Mr Woodburn will oversee the SFA's handover of authority to NewRO. After that he will be responsible for winding up what is left of the SFA until it disappears in a puff of smoke under legislation due to be passed late in 1999.
None of which will bother Mr Woodburn, who helped create the SFA's predecessor, The Securities Association (TSA). TSA was set up under the Financial Services Act 1986 and was then merged with the Association of Futures Brokers and Dealers in 1991 to form the SFA. It seems that, as far as the UK's regulators are concerned, perpetual revolution is the order of the day.
Mr Woodburn trained as an accountant with Deloitte & Co, now part of Coopers & Lybrand, and he cut his teeth as a regulator with the London Stock Exchange, which he joined in 1974. In those days people in the City were largely left to get on with it and regulation was a cottage industry.
But the important question is - who got Mr Farrant's airy and comfortable offices with their views looking north over the Thames towards St Pauls Cathedral? I hear a number of SFA insiders have their eyes on it, so Mr Woodburn had better get his skates on if he wants to stake his claim.
Congratulations to Simon Pincombe, once author of this column's forerunner, Column Eight, who has left the press office of UBS to join arch rival investment bank Deutsche Morgan Grenfell.
Simon refused to be drawn on just how much wedge he will be trousering as DMG's head of corporate communications, but jealous City sources are whispering that his package is "well north of a hundred grand". Indeed, some Forex dealers were overheard yesterday making deals in "Pincombes".

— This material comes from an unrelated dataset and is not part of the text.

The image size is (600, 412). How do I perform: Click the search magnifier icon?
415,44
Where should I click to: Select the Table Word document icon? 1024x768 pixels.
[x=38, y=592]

The departure of the electric guitar-playing former journalist and alpine ski legend, coming as it does so soon after that of Liza Spiro, former long-time head of communications at UBS in London, has prompted City gossip- mongers to speculate whether more far-reaching changes are afoot at the Swiss bank. With half of BZW being put up for sale, anything can happen in these days of investment banking consolidation.
Whatever, Simon says he is looking forward to working alongside Markus Will, overall boss of press relations at DMG. There's just one problem: "I'm now on five weeks' gardening leave. The only problem is I haven't got a garden."
Biotechnology analysts are moving around almost as much as biotech share prices these days. Erling Refsum, one of the most vigorous bulls of the sector, is leaving Yamaichi to join Nomura. He replaces Nick Woolf, who left Nomura to join US investment house Robertson Stephens as adviser on UK biotech companies. Mr Refsum, who was one of the biggest fans of Biocompatibles, the ill-fated coatings group whose shares fell from over pounds 14 to under pounds 5 in a few weeks when it failed to settle a key deal, is thought to be taking gardening leave. (The UK's gardens will soon be in perfect condition at this rate.) Perhaps he is waiting for share prices in the depressed sector to blossom before he starts talking up his favourite stocks.
Roger Looker will resign as chairman of RPS Group, the Abingdon, Oxfordshire- based environmental consultancy, on 23 October, in order to concentrate on his pub and restaurant interests. Dr Alan Hearne, chief executive of the company, said: "Roger concluded he had contributed everything he could to the business and now was the time to let someone else have a go." Mr Looker will be succeeded by Brook Land, a former partner of City law firm Nabarro Nathanson.
David Went is to succeed Irish Life's managing director, David Kingston, when he retires next year. Mr Went is chief executive of Coutts Group, the international private banking arm of National Westminster Bank.